— Work instructions —
Find the line containing "The height and width of the screenshot is (570, 1086)." in the entries below. Restate it and each line after it, word for word, up to and including the line containing "Task: Clear the search text with the X button".
━━ Data under study ━━
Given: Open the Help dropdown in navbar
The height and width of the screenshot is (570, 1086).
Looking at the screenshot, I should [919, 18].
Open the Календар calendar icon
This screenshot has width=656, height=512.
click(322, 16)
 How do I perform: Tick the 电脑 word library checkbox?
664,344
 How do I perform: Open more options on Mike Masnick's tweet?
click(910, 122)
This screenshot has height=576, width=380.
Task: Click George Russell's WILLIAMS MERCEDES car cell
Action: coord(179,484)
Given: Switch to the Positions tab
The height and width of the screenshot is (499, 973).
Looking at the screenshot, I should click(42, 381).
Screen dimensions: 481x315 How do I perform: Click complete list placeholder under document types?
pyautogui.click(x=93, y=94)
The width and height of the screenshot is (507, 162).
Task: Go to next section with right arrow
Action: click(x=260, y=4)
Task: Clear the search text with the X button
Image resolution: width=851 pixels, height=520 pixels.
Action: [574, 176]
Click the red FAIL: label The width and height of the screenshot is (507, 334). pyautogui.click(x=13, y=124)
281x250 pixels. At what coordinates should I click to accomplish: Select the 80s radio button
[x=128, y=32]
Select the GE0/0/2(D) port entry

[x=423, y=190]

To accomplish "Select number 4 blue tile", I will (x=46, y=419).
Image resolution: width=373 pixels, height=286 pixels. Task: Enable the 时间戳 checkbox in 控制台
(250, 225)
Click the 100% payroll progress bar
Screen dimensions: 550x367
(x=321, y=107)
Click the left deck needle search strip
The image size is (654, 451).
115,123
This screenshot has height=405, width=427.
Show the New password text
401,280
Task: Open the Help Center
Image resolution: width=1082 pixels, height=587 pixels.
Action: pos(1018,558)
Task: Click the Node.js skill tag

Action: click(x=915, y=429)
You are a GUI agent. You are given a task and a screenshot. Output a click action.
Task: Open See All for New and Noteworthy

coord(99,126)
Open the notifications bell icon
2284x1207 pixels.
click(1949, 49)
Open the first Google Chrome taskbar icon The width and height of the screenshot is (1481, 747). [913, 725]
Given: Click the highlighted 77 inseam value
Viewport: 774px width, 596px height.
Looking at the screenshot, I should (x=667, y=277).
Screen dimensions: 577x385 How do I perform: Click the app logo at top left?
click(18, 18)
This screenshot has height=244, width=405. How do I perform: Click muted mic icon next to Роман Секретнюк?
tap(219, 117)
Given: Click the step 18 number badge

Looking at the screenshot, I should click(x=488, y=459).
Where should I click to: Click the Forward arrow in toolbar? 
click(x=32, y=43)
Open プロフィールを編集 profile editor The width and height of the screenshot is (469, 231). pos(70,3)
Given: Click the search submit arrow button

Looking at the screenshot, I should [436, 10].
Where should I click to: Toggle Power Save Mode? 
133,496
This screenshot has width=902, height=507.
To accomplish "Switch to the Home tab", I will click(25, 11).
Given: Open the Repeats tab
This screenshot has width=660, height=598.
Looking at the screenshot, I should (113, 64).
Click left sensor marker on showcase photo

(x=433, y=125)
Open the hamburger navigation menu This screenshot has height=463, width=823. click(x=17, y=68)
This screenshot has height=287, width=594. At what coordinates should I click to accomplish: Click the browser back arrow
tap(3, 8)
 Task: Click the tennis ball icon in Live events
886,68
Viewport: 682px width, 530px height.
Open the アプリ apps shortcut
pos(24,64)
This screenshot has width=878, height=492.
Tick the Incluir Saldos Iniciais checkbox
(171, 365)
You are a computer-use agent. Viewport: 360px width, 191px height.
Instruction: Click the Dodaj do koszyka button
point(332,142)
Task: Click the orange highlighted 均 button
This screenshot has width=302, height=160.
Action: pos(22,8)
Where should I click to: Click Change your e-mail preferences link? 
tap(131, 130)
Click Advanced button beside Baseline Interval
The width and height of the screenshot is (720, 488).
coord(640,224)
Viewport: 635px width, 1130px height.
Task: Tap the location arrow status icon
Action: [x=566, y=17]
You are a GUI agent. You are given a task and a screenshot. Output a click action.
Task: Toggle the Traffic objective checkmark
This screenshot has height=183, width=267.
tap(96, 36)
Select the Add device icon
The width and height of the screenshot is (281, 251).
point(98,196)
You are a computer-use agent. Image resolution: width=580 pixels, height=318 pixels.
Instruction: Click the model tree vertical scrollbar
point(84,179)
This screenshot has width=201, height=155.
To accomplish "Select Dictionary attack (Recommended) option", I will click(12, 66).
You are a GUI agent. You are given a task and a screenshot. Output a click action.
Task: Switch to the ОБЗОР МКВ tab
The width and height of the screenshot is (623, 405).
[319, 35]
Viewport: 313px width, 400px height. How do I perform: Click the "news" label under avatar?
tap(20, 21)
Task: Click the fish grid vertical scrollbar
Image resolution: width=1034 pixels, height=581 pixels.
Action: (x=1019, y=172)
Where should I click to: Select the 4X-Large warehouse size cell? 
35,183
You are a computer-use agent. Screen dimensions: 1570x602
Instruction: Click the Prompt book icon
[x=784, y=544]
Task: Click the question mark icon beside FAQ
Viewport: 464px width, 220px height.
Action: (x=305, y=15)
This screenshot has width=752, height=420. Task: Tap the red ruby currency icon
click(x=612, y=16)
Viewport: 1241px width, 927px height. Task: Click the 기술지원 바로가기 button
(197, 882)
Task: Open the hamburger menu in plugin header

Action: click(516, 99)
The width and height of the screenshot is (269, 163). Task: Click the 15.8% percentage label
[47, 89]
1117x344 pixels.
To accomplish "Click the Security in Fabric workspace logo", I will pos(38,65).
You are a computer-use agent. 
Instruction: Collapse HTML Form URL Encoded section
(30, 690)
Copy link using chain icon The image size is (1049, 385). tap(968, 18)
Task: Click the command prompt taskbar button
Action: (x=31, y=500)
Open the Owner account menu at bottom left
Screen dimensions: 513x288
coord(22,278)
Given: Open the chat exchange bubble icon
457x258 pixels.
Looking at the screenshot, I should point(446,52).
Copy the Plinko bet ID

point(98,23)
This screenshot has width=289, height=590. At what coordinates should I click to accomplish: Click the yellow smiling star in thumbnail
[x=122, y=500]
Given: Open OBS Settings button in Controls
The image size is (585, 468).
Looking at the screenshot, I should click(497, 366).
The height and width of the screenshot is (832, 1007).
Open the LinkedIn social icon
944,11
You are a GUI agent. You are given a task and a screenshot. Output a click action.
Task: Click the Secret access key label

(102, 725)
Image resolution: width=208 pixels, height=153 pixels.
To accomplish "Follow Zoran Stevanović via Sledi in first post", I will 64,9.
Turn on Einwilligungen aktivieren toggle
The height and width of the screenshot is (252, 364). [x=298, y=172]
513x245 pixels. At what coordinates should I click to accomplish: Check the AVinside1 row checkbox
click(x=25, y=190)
━━━
— Worked solution —
The height and width of the screenshot is (570, 1086).
Looking at the screenshot, I should [919, 18].
Open the Календар calendar icon
This screenshot has width=656, height=512.
click(322, 16)
 How do I perform: Tick the 电脑 word library checkbox?
664,344
 How do I perform: Open more options on Mike Masnick's tweet?
click(910, 122)
This screenshot has height=576, width=380.
Task: Click George Russell's WILLIAMS MERCEDES car cell
Action: coord(179,484)
Given: Switch to the Positions tab
The height and width of the screenshot is (499, 973).
Looking at the screenshot, I should click(42, 381).
Screen dimensions: 481x315 How do I perform: Click complete list placeholder under document types?
pyautogui.click(x=93, y=94)
The width and height of the screenshot is (507, 162).
Task: Go to next section with right arrow
Action: click(x=260, y=4)
Task: Clear the search text with the X button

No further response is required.